A PORTISHEAD plant hire firm which took ‘dangerous shortcuts’ has been fined £100,000 after one of its workers was fatally injured by a piece of machinery.

Stuart Guard died after becoming entangled in a cutting wheel of a machine designed to remove the top layers of tarmac on roads.

The incident happened in July 2009 at a site in Box, Wiltshire, where trenches for new gas pipes were being dug and it was subsequently investigated by the Health and Safety Executive (HSE).

On Friday, Direct Plant Services of Old Mill Road, Portishead, which was trading as South and West Highways Trenching at the time, appeared at Swindon Crown Court to plead guilty to breaching health and safety and use of work equipment regulations on four occasions.

The court heard that a safety switch under the machine operator’s seat which would stop the engine and cutting wheel when the seat was vacated had been deliberately disabled. The HSE also found the safety switches on all three top cutters owned by the firm had been bypassed.

The HSE investigation found it was common practice for trench machine operators to check and change the machine’s picks during and at the end of each job.

Although the firm recognised checking the picks was a two-man job, it routinely hired out the top cutter with only one worker.

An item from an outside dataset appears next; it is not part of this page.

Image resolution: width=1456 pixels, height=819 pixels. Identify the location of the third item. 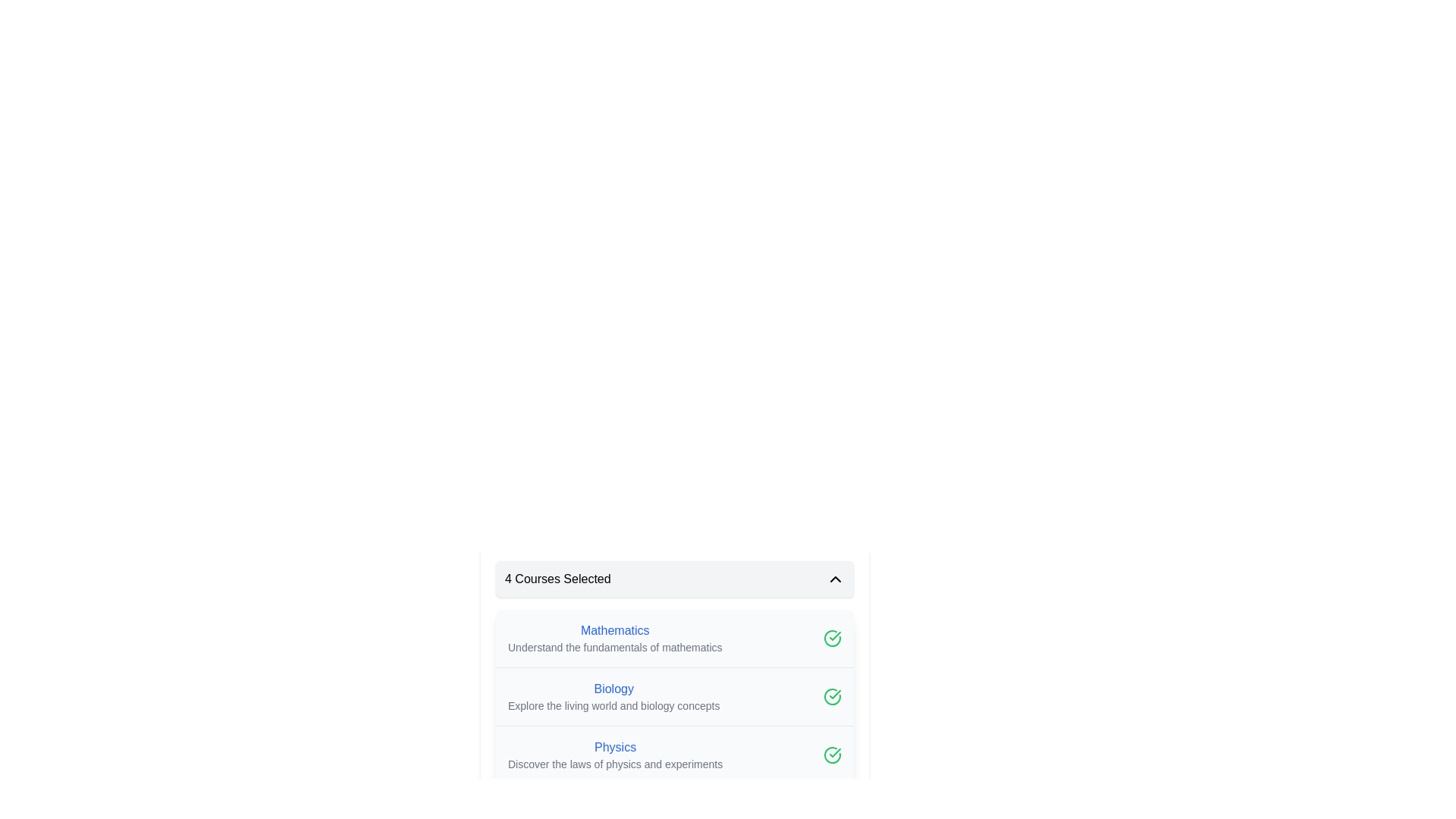
(673, 755).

Checking the picks by a sole operator was quicker if the worker could leave his seat and observe the slowly rotating raised wheel.

At the time of his death, Stuart Guard was 28 and was due to marry his fiancé the following May. The former Gordano School pupil had lived in Nailsea, Clevedon and Portishead before moving to Gloucester about a year before the incident.

Speaking after the prosecution, which saw the company fined £100,000 and ordered to pay £56,890 in costs, HSE inspector Helena Tinton said: “South and West Highways Trenching paid scant regard to the welfare of its employees and took dangerous shortcuts in its attitude toward safety. The company’s safety failings had disastrous consequences for Mr Guard.

“The top cutter is a powerful machine, designed to cut through tarmac. They are fitted with safety switches for a very good reason – to prevent operators getting too close to rotating cutting wheels.”